PERTH, Australia, March 24 -- A Chinese military plane took off here early Monday to search for the suspicious debris of the missing Malaysia Airlines flight MH370 in the southern Indian Ocean.
A Chinese Air Force Ilyushin IL-76 plane left RAAF Base Pearce and it will make a stop at the Perth international airport to refuel before moving out to the sea, according to a Xinhua correspondent on board.
This is the first Chinese air search operation in the southern Indian Ocean for the missing plane since two Chinese military aircraft arrived in Perth on Saturday.
The search operation will last for one hour, covering an area of 400 km long and 30 km wide, where satellite imagery earlier spotted suspicious objects possibly related to the missing plane.
Currently, visibility is low in the area, with fog and waves 2-3 meters high. Weather forecast suggests there may be rain.
At the request of the Australian air force, one Australian pilot was on board the Chinese plane to join the search.

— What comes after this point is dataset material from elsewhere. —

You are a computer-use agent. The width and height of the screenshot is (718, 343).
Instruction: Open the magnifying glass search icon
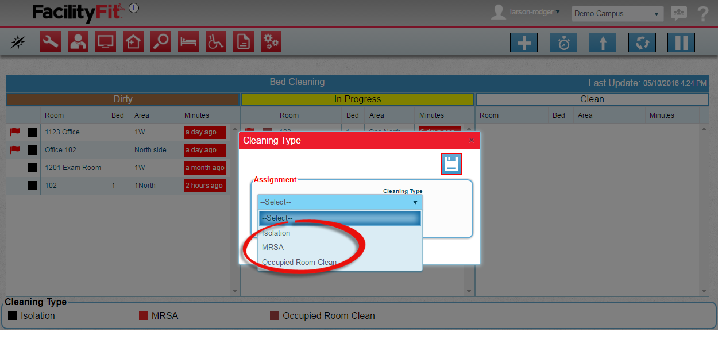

The Chinese air force welcomed the move, saying it is ready to strengthen communication with air forces of other countries in order to find the missing plane as early as possible.
According to Commander Liu Dianjun, the Chinese aircraft will make a roughly eight-hour round-trip flight during the mission, with the furthest point 2,700 km away from Perth.
The Chinese search operation is part of an international hunt involving more than two dozen countries for MH370.
The focus of the multinational search has shifted to the southern Indian Ocean after Australia said Thursday that satellite imagery identified suspicious debris that might be linked to the missing plane in waters some 2,400 km from Perth.
China and France, on Saturday and Sunday respectively, also spotted suspicious objects possibly linked to the missing plane in the southern Indian Ocean through satellite imagery.
Their findings appeared to have validated the Australian lead and raised the possibility of finally locating the missing plane more than two weeks after it mysteriously disappeared from radar en route from Kuala Lumpur to Beijing on March 8.
A total of 239 people were on board, including 154 Chinese passengers.
Initial search efforts were once concentrated in the South China Sea where the plane last contacted with air traffic controllers.
But satellite and radar data later indicated the plane had made a turn to the west and was probably somewhere in the so-called two corridors -- the northern one stretching approximately from the border of Kazakhstan and Turkmenistan to northern Thailand, and the southern one stretching from Indonesia to the southern India Ocean.
Even if the international search locates the plane, analysts believe it could still take months or even years to unravel the mystery why such a high-tech aircraft deviated from its planned path and landed somewhere thousands of kilometers away from its original destination.